Another extraordinary year is drawing to a close. 2021 has brought us many eventful months: beautiful exhibitions and special events, many innovations in the digital field, museum Sundays with a creative print workshop with great visitor interest and surprising, small to large gifts for our collection as well as support for the upcoming relocation through generous private donations and project funding. Our heartfelt thanks go to all of you who have supported us and the museum in so many ways during the challenging Corona period.

2021 in pictures

For the holidays ahead and the turn of the year, our house is open for you to visit the museum. We are open daily between 11 am and 4 pm – except for the closing days on Christmas Eve and New Year’s Eve.

Until January 9, 2022, we are presenting a special exhibition on the draftsman Heinrich Zille with rarely shown works from a private collection in Berlin.

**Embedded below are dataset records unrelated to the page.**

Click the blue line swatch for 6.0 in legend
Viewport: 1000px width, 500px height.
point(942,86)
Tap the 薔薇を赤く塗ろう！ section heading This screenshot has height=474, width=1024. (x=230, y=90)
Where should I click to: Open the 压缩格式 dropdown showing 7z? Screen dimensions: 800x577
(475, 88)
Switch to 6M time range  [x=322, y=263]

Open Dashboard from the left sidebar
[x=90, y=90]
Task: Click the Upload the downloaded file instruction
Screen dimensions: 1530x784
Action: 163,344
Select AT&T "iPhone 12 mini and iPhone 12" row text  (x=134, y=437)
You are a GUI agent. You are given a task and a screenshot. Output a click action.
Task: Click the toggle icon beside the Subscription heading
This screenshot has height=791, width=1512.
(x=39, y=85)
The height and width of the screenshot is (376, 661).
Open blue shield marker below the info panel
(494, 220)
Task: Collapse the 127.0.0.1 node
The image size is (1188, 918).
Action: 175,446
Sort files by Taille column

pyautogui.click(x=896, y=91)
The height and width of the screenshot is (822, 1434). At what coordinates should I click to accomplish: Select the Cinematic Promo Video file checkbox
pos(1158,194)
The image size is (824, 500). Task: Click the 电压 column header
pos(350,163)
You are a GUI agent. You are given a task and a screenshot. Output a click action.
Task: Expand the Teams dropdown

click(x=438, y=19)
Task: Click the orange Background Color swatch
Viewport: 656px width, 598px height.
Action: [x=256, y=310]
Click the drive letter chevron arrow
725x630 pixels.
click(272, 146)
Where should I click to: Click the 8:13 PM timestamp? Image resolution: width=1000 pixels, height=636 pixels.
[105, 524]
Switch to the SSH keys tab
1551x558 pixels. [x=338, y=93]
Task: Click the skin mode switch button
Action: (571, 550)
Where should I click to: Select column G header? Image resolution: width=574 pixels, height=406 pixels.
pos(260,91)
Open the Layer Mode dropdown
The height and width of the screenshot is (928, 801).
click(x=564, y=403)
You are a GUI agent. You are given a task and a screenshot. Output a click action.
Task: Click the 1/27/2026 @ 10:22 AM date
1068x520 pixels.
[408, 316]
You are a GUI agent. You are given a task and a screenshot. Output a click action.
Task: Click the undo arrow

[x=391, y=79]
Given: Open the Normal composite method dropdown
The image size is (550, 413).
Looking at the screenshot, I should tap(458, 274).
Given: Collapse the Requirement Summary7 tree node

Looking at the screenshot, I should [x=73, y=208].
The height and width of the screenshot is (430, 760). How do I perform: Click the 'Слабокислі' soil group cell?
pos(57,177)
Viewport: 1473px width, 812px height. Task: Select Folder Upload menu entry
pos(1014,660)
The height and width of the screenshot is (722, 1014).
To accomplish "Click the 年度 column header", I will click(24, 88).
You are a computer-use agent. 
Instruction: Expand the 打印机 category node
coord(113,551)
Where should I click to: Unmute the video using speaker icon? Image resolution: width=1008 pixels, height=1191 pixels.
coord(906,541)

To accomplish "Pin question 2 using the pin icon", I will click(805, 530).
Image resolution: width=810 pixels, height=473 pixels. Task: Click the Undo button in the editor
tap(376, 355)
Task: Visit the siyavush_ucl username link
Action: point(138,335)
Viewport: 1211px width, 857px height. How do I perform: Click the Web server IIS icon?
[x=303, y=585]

You will now find Käthe Kollwitz’s late work in a new hanging in our beautiful Kuppelsaal, which provides the wall space to show her last two major cycles – “War” and “Death” – together in one room. A haunting and moving presentation.

Heinrich Zille, Straßenmädchen, 1902, Farbradierung ©Privatsammlung

We welcome the new year at the end of January with a special exhibition on two outstanding female artists of the Weimar Republic.

 

BETWEEN SUCCESS AND EXILE
Lotte Jacobi & Lotte Reiniger

 

Impressive works by the well-known photographer Lotte Jacobi are presented, who photographed numerous famous personalities of Berlin’s cultural life in the 1920s, including portraits of Käthe Kollwitz and her nieces.

Silhouette artist and filmmaker Lotte Reiniger released her first feature-length animated film, “The Adventures of Prince Achmed”, in 1926, putting her well ahead of even Walt Disney. Produced in Potsdam from 1923 to 1926, the film enjoyed great success far beyond Berlin..

After the National Socialists came to power, Jacobi and Reiniger, like many of their colleagues, went into exile. Reiniger’s silhouettes, like Jacobi’s photographic portraits, are an indispensable part of Berlin during the Weimar Republic – their works, mainly from this period, are presented together for the first time in an exhibition.

Lotte Reiniger, 1926 Stadtmuseum Tübingen © VG Bild-Kunst, Bonn 2022

Lotte Jacobi, Selbstporträt, 1929 Berlinische Galerie © University of New Hampshire, USA 2022

The realization of the special exhibition and the accompanying publication is thanks to funding by Hauptstadtkulturfonds. It will be the last one at the current location in Fasanenstraße, because 2022 will be marked by the museum’s move to the Theater building at Charlottenburg Palace.

We are looking forward to your visit.
Have a nice Christmas
and start healthy into the New Year.